_Work to complete_.
Taking the records line by line, how many lines contain the word "size"? Answer with the number only.
[Opening Data provided section]
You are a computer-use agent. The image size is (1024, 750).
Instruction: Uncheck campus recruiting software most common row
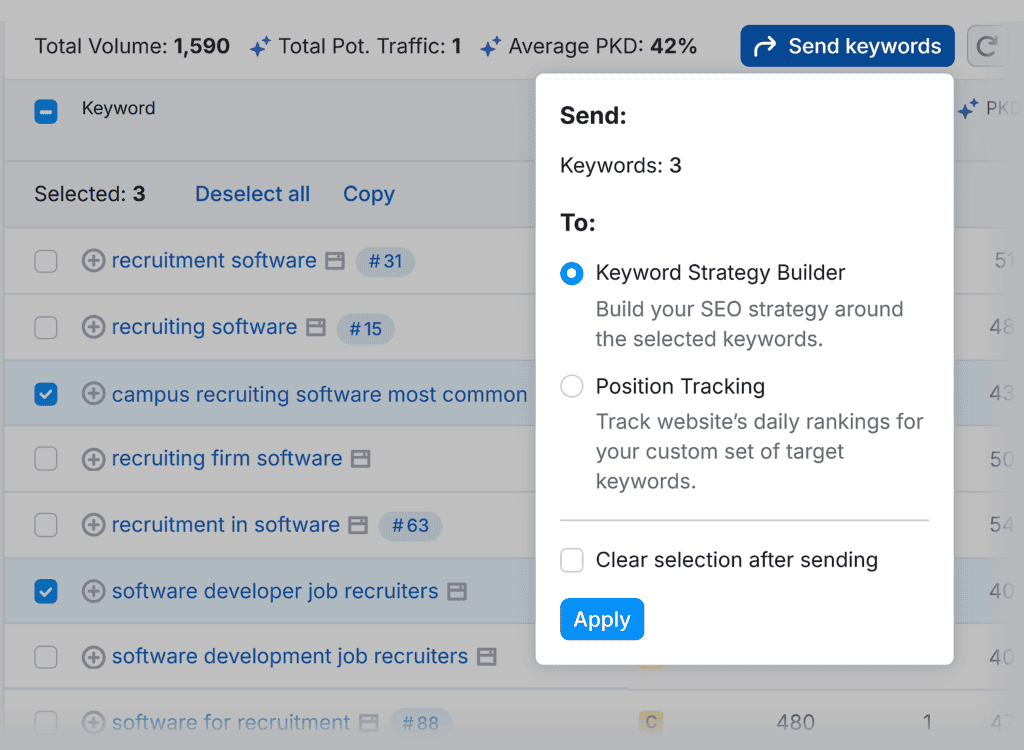46,394
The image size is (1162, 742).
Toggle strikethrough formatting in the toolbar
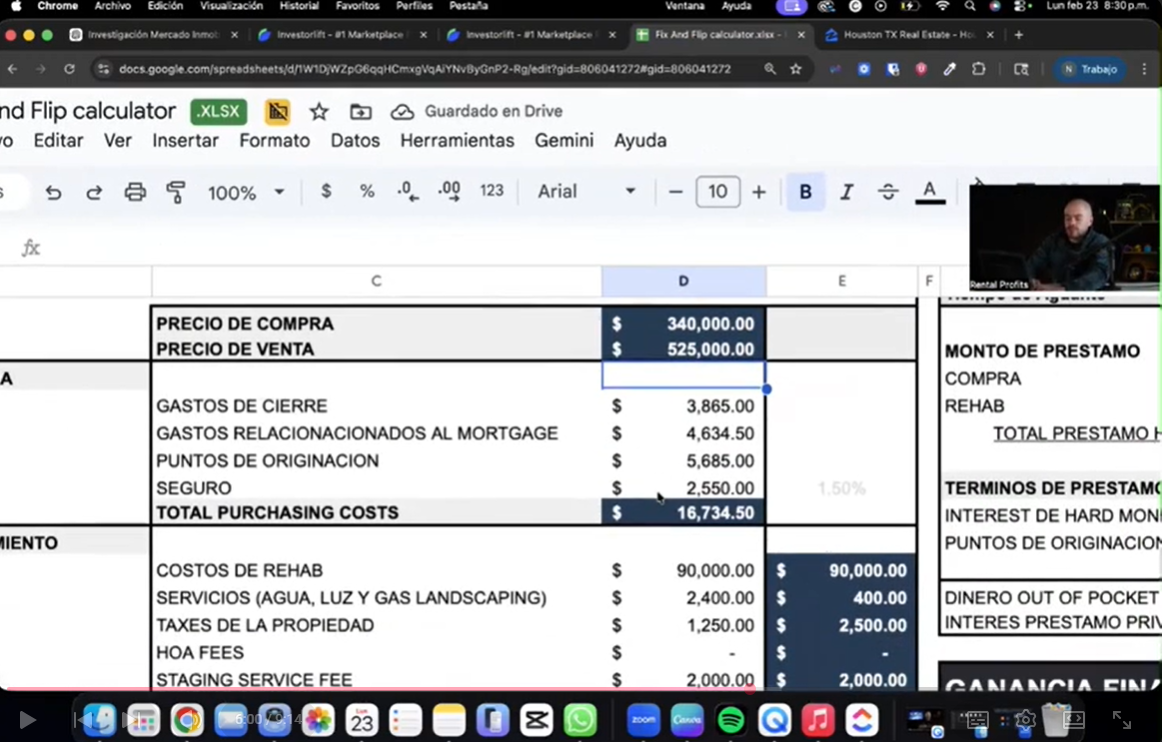point(888,192)
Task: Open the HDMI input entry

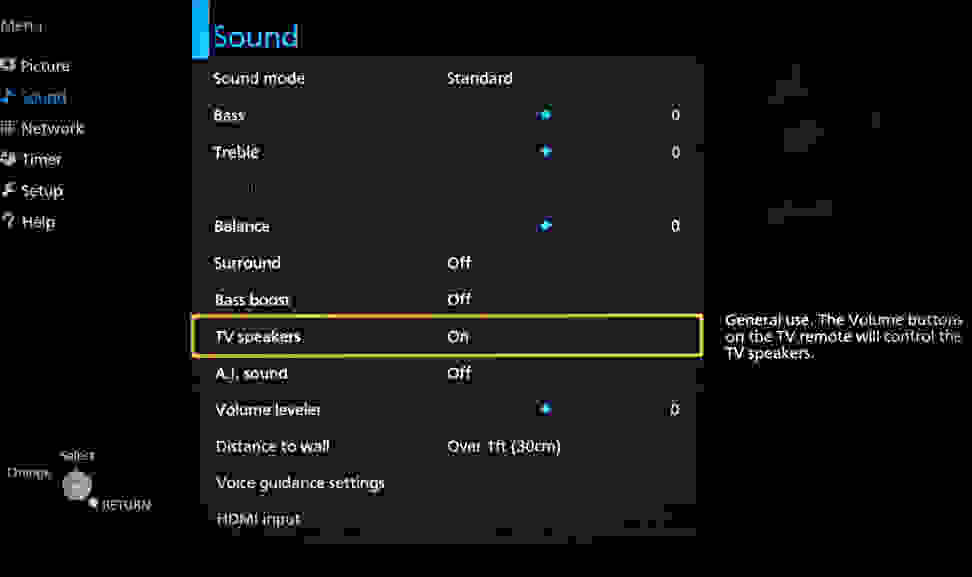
[Closing Data provided section]
_Response to this exercise_.
2